_Prompt_
In the copy, keep every record exact and leave out all images.
Records provided Block Start
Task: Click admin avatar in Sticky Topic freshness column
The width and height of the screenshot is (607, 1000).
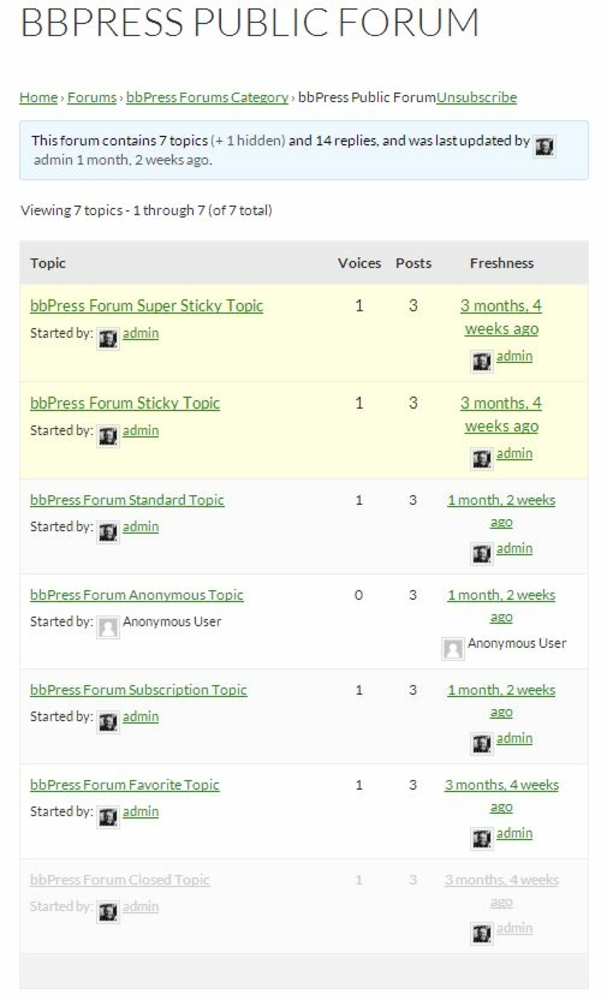Action: (481, 459)
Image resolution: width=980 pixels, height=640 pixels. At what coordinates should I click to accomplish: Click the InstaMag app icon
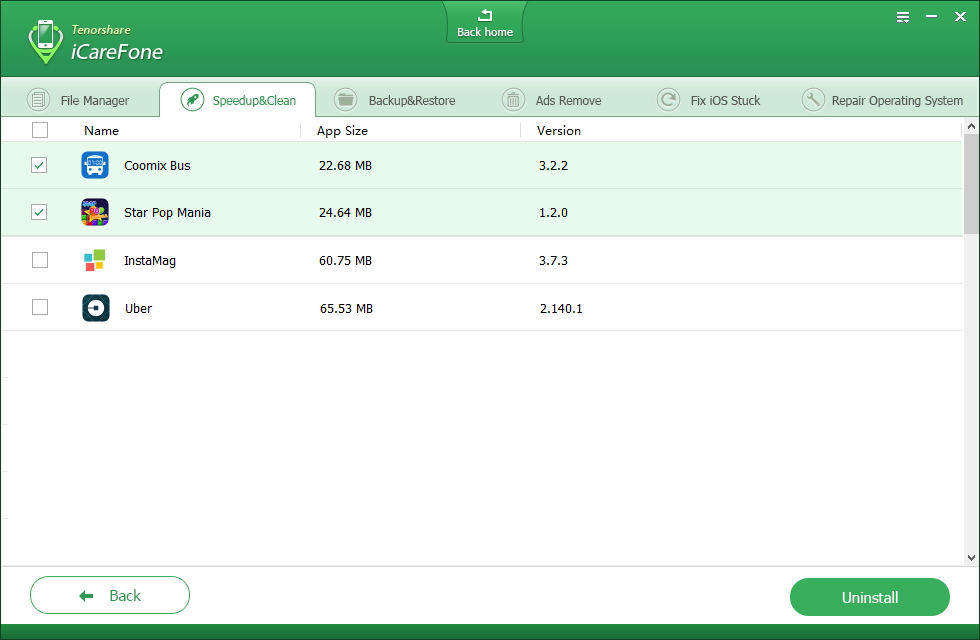(95, 261)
Records provided Block End
_Output of the exercise_
Task: Click admin avatar in Sticky Topic freshness column
The width and height of the screenshot is (607, 1000).
Action: (481, 459)
Image resolution: width=980 pixels, height=640 pixels. At what coordinates should I click to accomplish: Click the InstaMag app icon
(95, 261)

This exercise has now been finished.